Two of Texas’ most dangerous fugitives are off the streets — and law enforcement didn’t have to pay a dime to find them.
The Texas Department of Public Safety confirmed this week that Carl James Hegert and Brien Keith Coleman, both listed among the state’s vaunted Texas 10 Most Wanted, were captured within days of each other in late February 2026. No Crime Stoppers rewards were paid out in either case — a detail that speaks to the quality of the investigative groundwork behind both arrests.
Houston Apartment Takedown: Carl James Hegert
Hegert, 40 years old, was taken into custody on February 18, 2026, at an apartment complex in Houston. The arrest was a joint operation involving DPS Criminal Investigations Division Special Agents, Texas Highway Patrol Troopers from the Texas Anti-Gang Violent Crimes Unit, and the U.S. Marshals Gulf Coast Violent Offenders Fugitive Task Force. It was, by any measure, a coordinated effort — the kind that doesn’t happen without serious intelligence work behind the scenes. DPS confirmed the capture was made working off investigative information.
Hegert’s criminal record stretches back to 2006. It’s a long and troubling list: theft of a firearm, sexual assault of a child, assault causing bodily injury to a family member, failure to register as a sex offender, and manufacture and delivery of a controlled substance. He’d been discharged from the Texas Department of Criminal Justice as recently as January 2025 — and by October of that same year, he was already wanted again. Charges out of Waller County for larceny and out of San Jacinto County for failure to comply with sex offender registration requirements put him back on law enforcement’s radar fast. DPS noted that Hegert is a convicted sex offender required to register annually.
Less than a year between release and re-listing on the state’s most wanted roster. That’s not a statistic — that’s a pattern.

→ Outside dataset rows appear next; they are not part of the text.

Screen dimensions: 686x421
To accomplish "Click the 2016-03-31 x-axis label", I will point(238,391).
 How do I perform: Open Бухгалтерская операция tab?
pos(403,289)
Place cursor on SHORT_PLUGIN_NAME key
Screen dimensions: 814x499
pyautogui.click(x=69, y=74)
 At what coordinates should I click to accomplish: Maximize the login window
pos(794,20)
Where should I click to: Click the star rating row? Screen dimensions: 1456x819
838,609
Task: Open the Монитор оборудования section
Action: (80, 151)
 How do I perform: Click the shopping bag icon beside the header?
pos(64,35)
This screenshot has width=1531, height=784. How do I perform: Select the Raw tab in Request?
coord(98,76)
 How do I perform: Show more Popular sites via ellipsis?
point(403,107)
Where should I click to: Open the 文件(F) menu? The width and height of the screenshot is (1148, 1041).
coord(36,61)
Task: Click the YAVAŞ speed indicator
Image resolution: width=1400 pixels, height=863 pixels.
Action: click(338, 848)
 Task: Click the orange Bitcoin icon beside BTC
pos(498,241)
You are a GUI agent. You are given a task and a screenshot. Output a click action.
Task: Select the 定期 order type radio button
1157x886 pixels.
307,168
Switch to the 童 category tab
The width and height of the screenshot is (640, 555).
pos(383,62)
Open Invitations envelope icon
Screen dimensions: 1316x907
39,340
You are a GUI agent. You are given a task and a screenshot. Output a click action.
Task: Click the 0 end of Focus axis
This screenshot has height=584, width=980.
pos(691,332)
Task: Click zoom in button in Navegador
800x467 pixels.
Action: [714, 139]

Hegert has known ties to Harris County, which includes Houston, making the apartment complex arrest feel less like a lucky break and more like the inevitable result of agents knowing exactly where to look. His profile on the DPS captured list confirms the Houston location and the agencies involved. A separate account of the bust underscored the multi-agency coordination that made the takedown possible.
Waco Traffic Stop: Brien Keith Coleman
Five days later, on February 23, 2026, it was Coleman’s turn. Brien Keith Coleman, 39, was arrested during a routine-looking traffic stop in Waco — though there’s rarely anything truly routine when U.S. Marshals are involved. The operation brought together DPS Special Agents, the U.S. Marshals Lone Star Fugitive Task Force, and THP Troopers. DPS listed both men among its recently captured fugitives.
A Program That Gets Results
Still, it’s worth stepping back for a moment. The Texas 10 Most Wanted program exists precisely for situations like this — to focus public attention and law enforcement resources on individuals who represent an active, ongoing threat to communities. The fact that both Hegert and Coleman were brought in without Crime Stoppers tip money changing hands suggests that dedicated task forces, working on solid investigative leads, can close cases on their own terms.
That doesn’t make the program’s public component irrelevant — tip lines and community awareness have driven countless captures over the years. But it does serve as a reminder that behind every fugitive apprehension, there are often weeks or months of quiet, methodical work that never makes the evening news.
Two men wanted, two men caught. For the communities of Waller, San Jacinto, and Harris counties — and wherever Coleman’s alleged crimes touched lives — that’s the only number that matters right now.